To understand M2QA's role, it is critical to appreciate its contributions:

1. Dataset Creation:
   • The authors meticulously curated a dataset featuring 1500 manually annotated question-answer pairs for each language-domain combination. This effort encompasses naturally occurring texts rather than translations, thereby preserving linguistic and cultural nuances.
2. Evaluation Protocols:
   • The dataset facilitates rigorous evaluation by covering typologically distinct languages and diverse domains, and the authors highlight performance variability across language-domain combinations.
3. Baselines and Modular Setups:
   • The authors investigate multiple models including fine-tuned baselines (XLM-R) and advanced LLMs (GPT-3.5, Llama 2/3, Aya 23) using both zero-shot and few-shot learning paradigms.
4. Modular Transfer Learning:
   • They propose two modular approaches: MAD-X+Domain and MAD-X, incorporating language and domain adapters to explore transfer learning methodologies.
5. Extensive Analysis:
   • The paper presents an insightful breakdown of how model performance varies significantly across language and domain pairings, calling attention to unsolved challenges in both linguistic and domain-specific generalization.
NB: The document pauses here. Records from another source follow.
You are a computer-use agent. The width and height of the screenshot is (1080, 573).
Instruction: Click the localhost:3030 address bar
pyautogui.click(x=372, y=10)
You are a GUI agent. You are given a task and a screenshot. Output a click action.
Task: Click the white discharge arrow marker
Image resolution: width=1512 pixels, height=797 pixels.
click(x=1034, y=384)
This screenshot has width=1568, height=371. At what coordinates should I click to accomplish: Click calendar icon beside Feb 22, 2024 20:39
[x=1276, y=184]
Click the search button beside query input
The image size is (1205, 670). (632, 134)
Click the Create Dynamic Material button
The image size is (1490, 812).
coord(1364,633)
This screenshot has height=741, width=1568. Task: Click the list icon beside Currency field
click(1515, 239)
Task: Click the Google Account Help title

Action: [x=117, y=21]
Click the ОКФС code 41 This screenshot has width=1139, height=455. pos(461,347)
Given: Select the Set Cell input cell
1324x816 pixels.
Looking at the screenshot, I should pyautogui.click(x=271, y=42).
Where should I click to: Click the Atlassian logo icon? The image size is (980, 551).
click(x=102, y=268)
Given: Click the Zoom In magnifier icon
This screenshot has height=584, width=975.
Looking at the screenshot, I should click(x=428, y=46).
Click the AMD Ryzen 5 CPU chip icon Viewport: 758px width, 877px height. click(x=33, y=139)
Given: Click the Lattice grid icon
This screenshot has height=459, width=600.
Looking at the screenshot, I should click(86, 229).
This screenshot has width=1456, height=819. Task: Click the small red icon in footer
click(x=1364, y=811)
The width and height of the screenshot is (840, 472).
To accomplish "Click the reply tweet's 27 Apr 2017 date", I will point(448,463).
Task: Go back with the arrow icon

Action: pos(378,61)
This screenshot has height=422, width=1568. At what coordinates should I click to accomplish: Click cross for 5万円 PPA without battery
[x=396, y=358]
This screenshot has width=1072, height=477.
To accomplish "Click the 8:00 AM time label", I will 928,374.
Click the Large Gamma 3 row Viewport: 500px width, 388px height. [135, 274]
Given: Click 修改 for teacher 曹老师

Experiment Results and Insights

Performance Assessment

The authors provide a detailed evaluation using their newly proposed benchmark:

• LLMs: GPT-3.5-turbo-0613 exhibited the best overall performance with an F1 score of 53.11, closely followed by Aya 23 (F1 51.61), indicating that existing LLMs still struggle significantly with transferring across less resourced languages and varied domains.
• Modular Approaches: The MAD-X and MAD-X+Domain setups showed promise, particularly reducing the computational expense for training while retaining comparative performance levels to XLM-R baselines. However, they witnessed performance drops when encountering typologically unique languages such as Chinese, exacerbated by the absence of whitespace in text segmentation.

Numerical Results

The reported results underscore critical gaps:

• XLM-R has an average performance (F1) around 37.73, while further domain-specific pre-finetuning (XLM-R) achieves a marginally lower F1 score of 36.36, suggesting limited benefits from intermediate domain training in isolation.
• The MAD-X and MAD-X+Domain setups achieve comparable performance across domains, with MAD-X particularly being advantageous due to efficiency in training steps (250,000 vs 1,000,000) and demonstrating enhanced computational scalability.

Analytical Perspective

The findings elucidate the complexities of handling joint language and domain generalization:

• Tokenization Issues: The SQuAD evaluation metric's reliance on whitespace tokenization leads to substantial performance drops for languages like Chinese, highlighting the necessity for adapted metrics.
• Model Adaptivity: Modular approaches like MAD-X concurrently applied for domain and language adaptation showcased the potential to encapsulate distinct task-specific knowledge efficiently, albeit with mixed success across differing languages.

Implications and Future Directions

Practical and Theoretical Implications:

From a practical perspective, M2QA's design paves the way for nuanced evaluation of NLP models tailored to diverse linguistic and cultural contexts. Theoretical inquiries into modular transfer learning are enriched by grounding insights from comprehensive baselines and novel methodologies.

Future Directions:

• Dataset Expansion: Expanding M2QA in terms of additional low-resource languages and underrepresented domains remains pivotal.
• Adapter Efficiency: Enhanced optimization techniques for adapter-based learning could further refine the balance between performance and computational costs.
• Human Benchmarking: Establishing human performance baselines will benchmark the progress made by automated systems, providing clarity on the trajectory towards human-level comprehension and reasoning in multilingual, multi-domain contexts.

In conclusion, M2QA serves as a benchmark that significantly advances our ability to evaluate and improve NLP models’ cross-lingual and cross-domain generalization capabilities. The insights derived from the thorough experiments and analyses in this paper lay foundational work that will drive future research towards more robust and versatile language understanding systems.